* _Extracted text_

(Minghui.org) I am a Falun Dafa practitioner in my 70s. Many practitioners in my area have begun memorizing the Fa. I also wanted to memorize the Fa, but given my age, I was somewhat doubtful.
My sister also practices Falun Dafa. She suggested that I hand copy the Fa instead, and even brought me some paper. I found that it was easier said than done.
While growing up, students were required by the Chinese Communist Party (CCP) to do labor work, so I only went to school a few months every year. I was only able to recognize a few Chinese characters, making it very difficult to copy Zhuan Falun.
I thought about it and realized that I should not worry, as that was an everyday person's mentality. I am a practitioner of Falun Dafa, and I should be able to do it.
The first time I hand copied Zhuan Falun my handwriting was poor, and I felt I had not represented the Fa well. I decided to try again. My handwriting improved vastly – it was amazing. I showed it to other practitioners and received many compliments.
Without being aware of it, the attachments of zealotry and show-off mentality arose in me. I knew it was because of the Fa that my work improved, but I could not control myself and continued to show-off my handwriting to others. I had a strong urge to hear more praise.

* _Work order_
Please rewrite the account of hand copying the Fa between "The first time" and "hear more praise.", inclusive, swapping "handwriting" for "penmanship".

* _Supplied information_

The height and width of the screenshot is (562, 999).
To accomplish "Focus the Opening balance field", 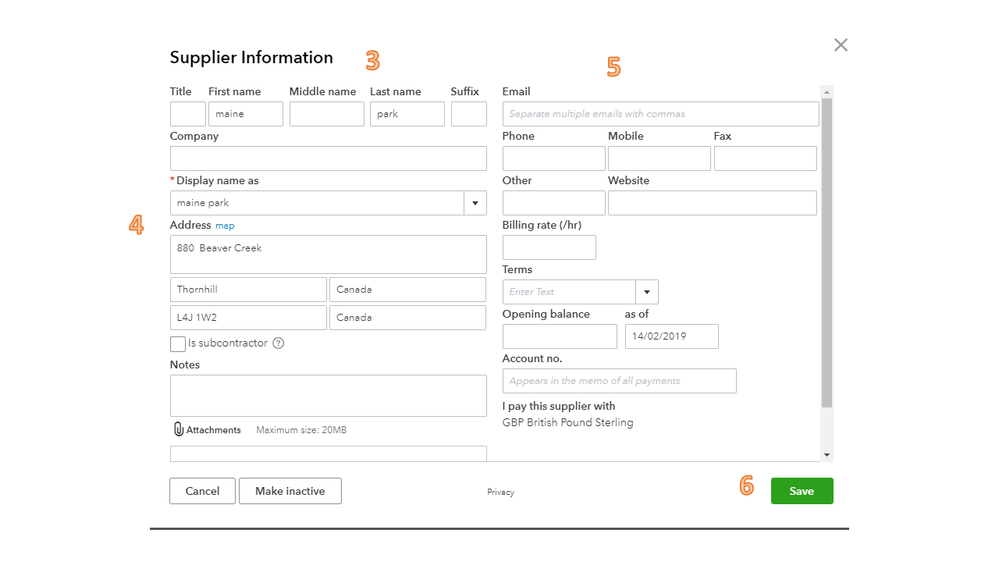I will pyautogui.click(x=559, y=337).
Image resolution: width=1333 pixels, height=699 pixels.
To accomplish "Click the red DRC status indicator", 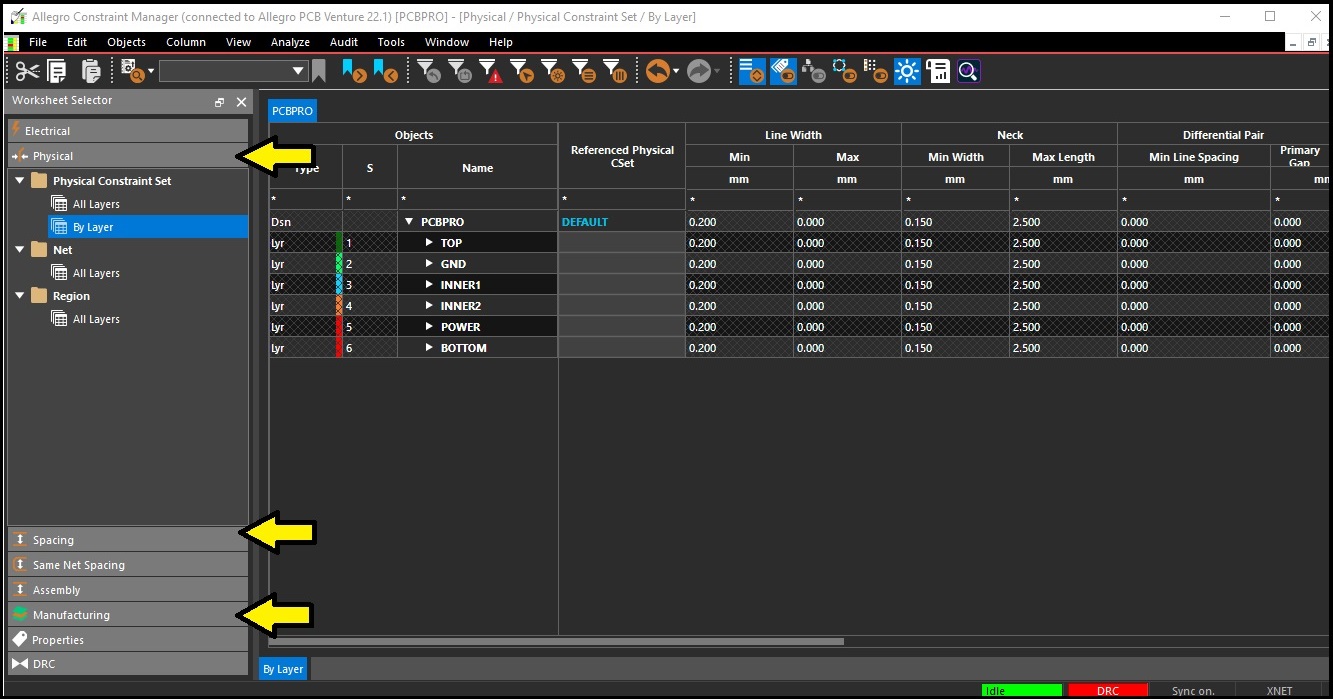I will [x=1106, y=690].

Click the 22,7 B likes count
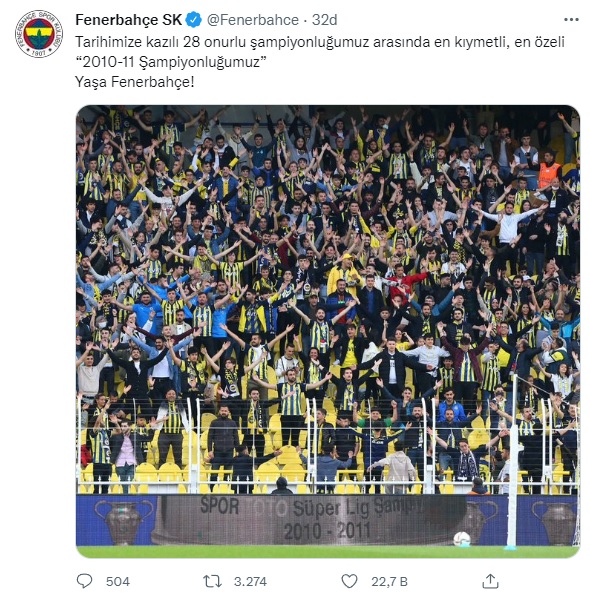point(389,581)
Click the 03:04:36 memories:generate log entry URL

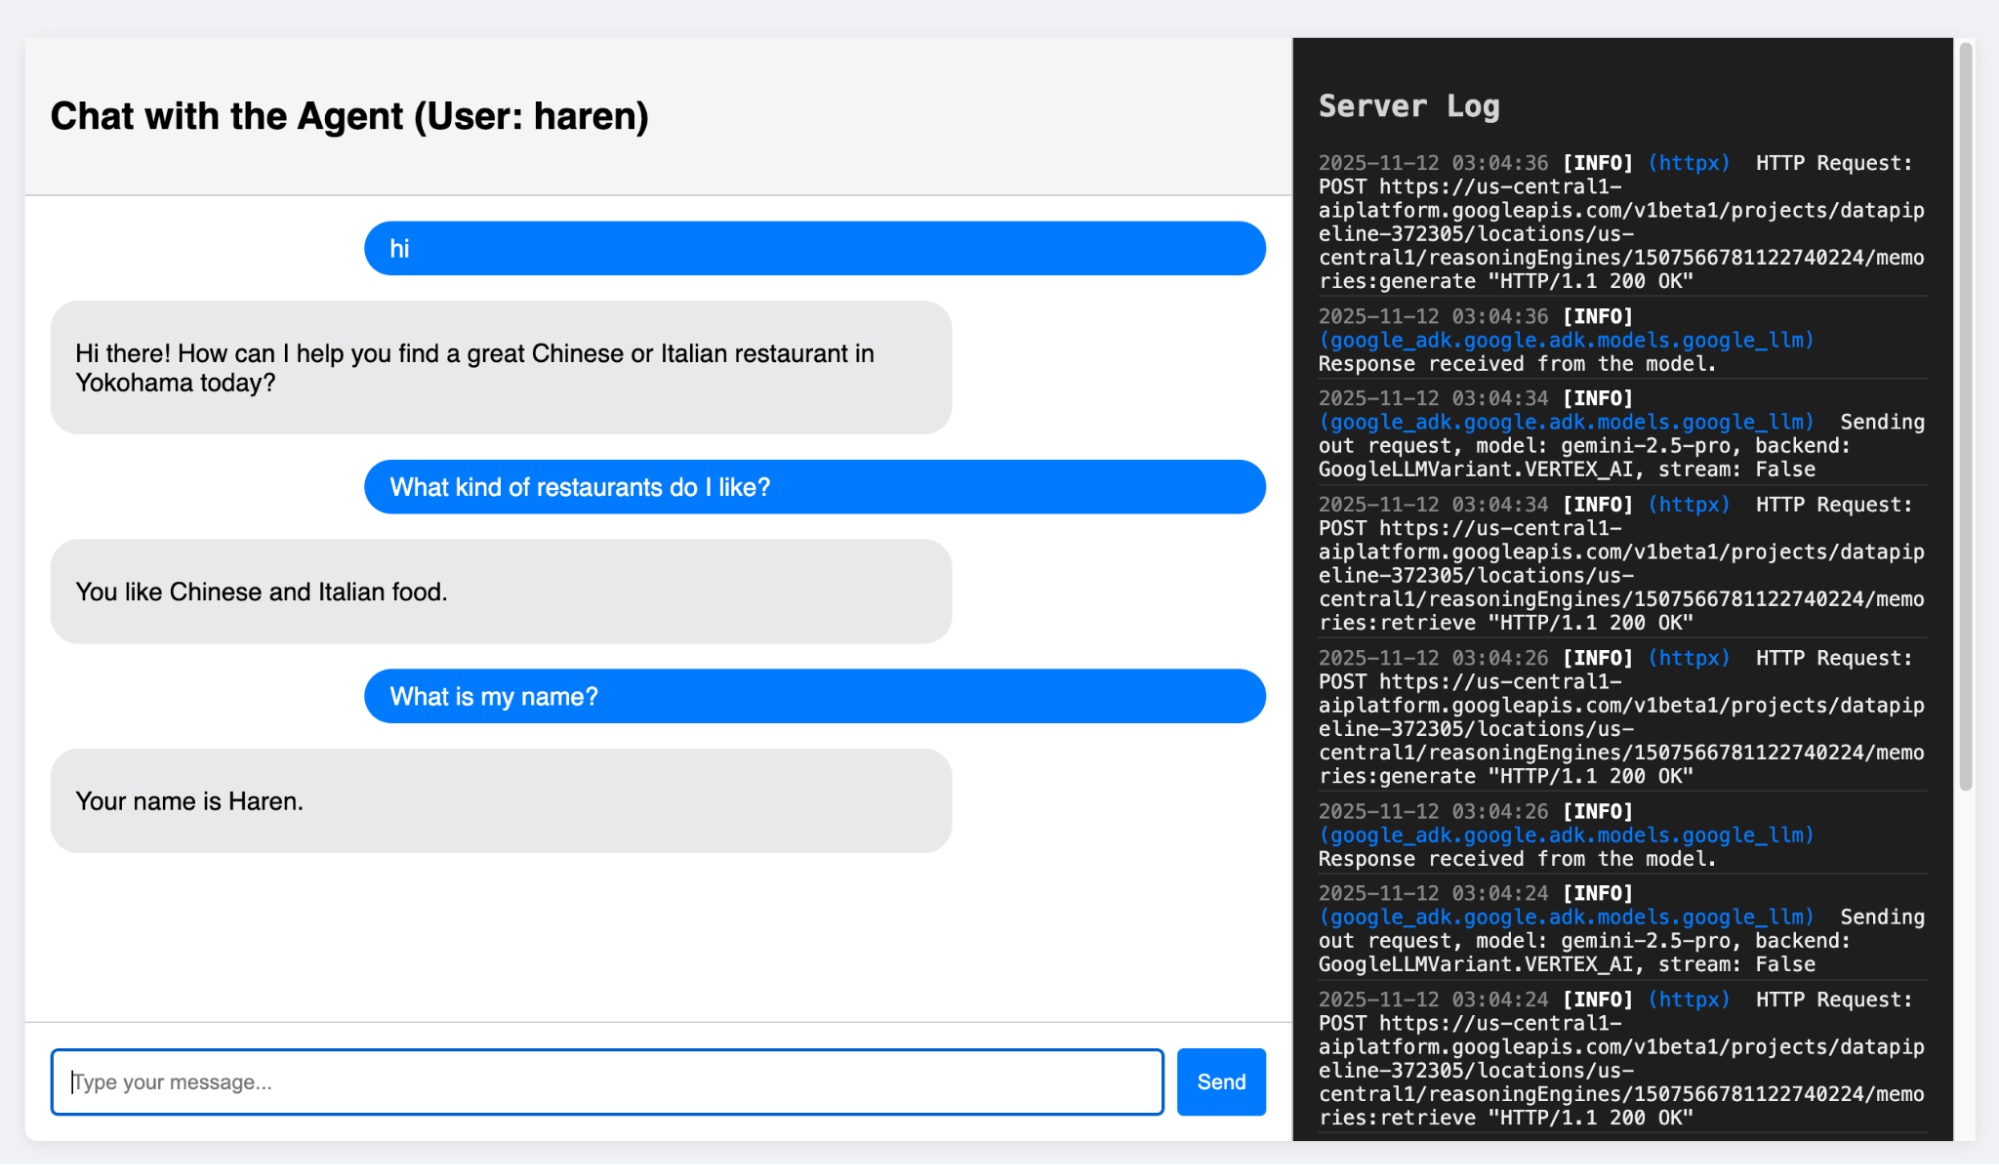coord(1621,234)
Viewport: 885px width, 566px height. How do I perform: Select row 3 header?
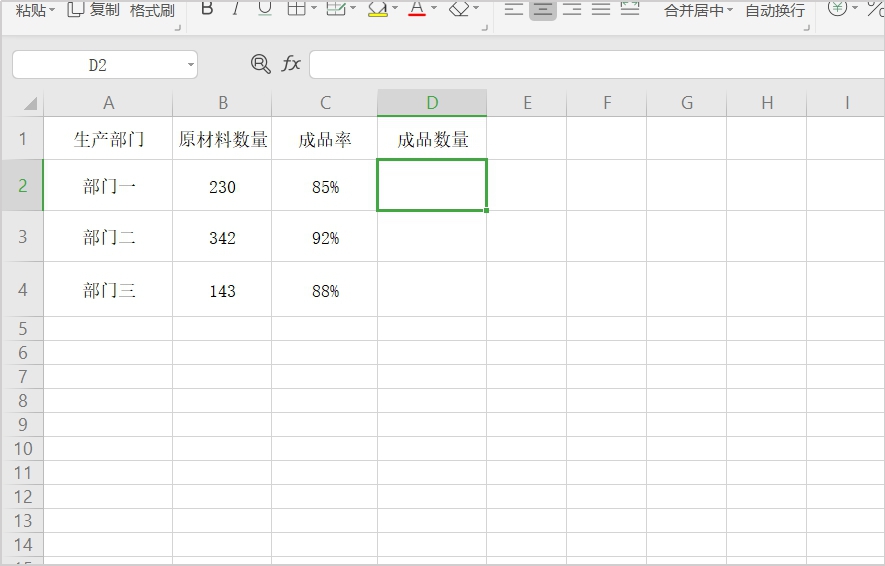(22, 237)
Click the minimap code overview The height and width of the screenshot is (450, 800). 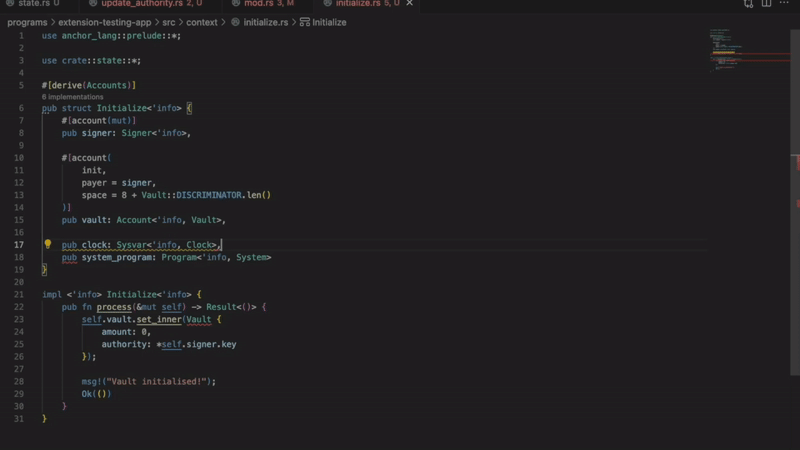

* _Exercise response_
The first time I hand copied Zhuan Falun my penmanship was poor, and I felt I had not represented the Fa well. I decided to try again. My penmanship improved vastly – it was amazing. I showed it to other practitioners and received many compliments.
Without being aware of it, the attachments of zealotry and show-off mentality arose in me. I knew it was because of the Fa that my work improved, but I could not control myself and continued to show-off my penmanship to others. I had a strong urge to hear more praise.